This political moment clearly calls for renewed attention to sexuality in its imbrications with political affect and ideology, at the intersection with gender, racism, religion, and class. I have been glad to follow ongoing and new discussions on all of these questions, from the multiple volumes detailing transnational “anti-gender” movements to Dagmar Herzog’s recent Der neue faschistische Körper (2025), and from scholarly discussions on queer relational ethics (Bradway, ed. 2024) to emerging trans narratologies. Methodologically speaking, I think this range of work shows that there is room, and need, for a combination of approaches.
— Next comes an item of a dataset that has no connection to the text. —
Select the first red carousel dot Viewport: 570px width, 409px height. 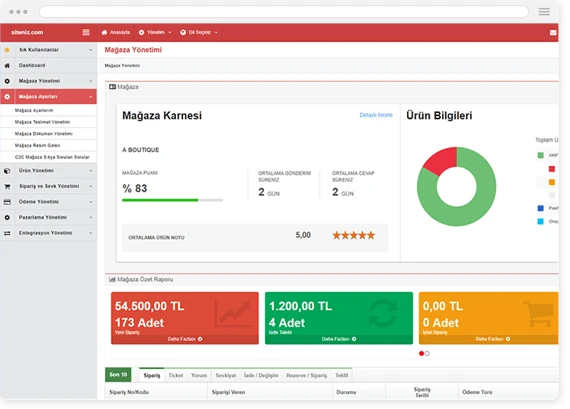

On the one hand, this moment of rightwing dominance—not fueled by one coherent ideology but sure bursting of old and new ideologemes—does seem to call for a partial reversal of “postcritical” emphases. On the other hand, the embrace of more “affirmative” perspectives in affect studies continues to resonate, for example, in work on queer relationality. The “phenomenological” method of slowing down judgment in a stance of queer attentiveness, which I outlined with Berlant and Magnus Hirschfeld in Nach dem Sex? for untangling complex amalgamations of sexuality and affect, could also be helpfully adapted to a range of contemporary issues, from tracing the (potentially complex) motivations of disaffected voters to the task of sorting out how culture wars around gender and sexuality have coalesced into aggressive transphobia above all else in 2025, and what this entails for LGBTQ+ coalition building and scholarship.
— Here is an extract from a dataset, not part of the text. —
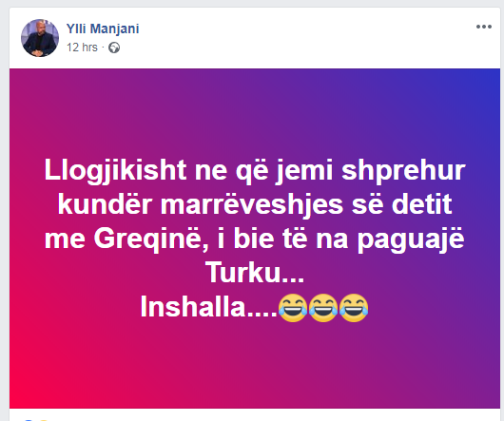Click the first laughing-tears emoji
Viewport: 504px width, 421px height.
tap(293, 308)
You mentioned the methodological challenges that this implies. The question of “reading” has been a particularly important site of debate. To provide some context here: Reflections on reading have always been an import question for literary studies, for sure, but in the context of affect studies thinking about reading has meant to reconsider the role of interpretation and criticism for critical scholarship ‘at large’, ultimately calling for less critical readings and more careful approaches towards the objects of study that variously acknowledge, or embrace, the reader’s affective response to them. However, rather than moving beyond the critical project, or even abandoning it, I understand this as having been a shift in register and also towards a different mode of relating to institutions, including those of higher education. Proponents of the “critique of critique” like Eve Sedgwick or Bruno Latour put forward a vocabulary of care, repair and reconstruction and their calls for “reparative reading” (Sedgwick) or “reassembling the social” (Latour) used a language that was in some ways similar to that of infrastructural reform. It seems to me that the debate on reading that has been unfolding in German literary studies more recently, while sharing many references, has a somewhat different tone.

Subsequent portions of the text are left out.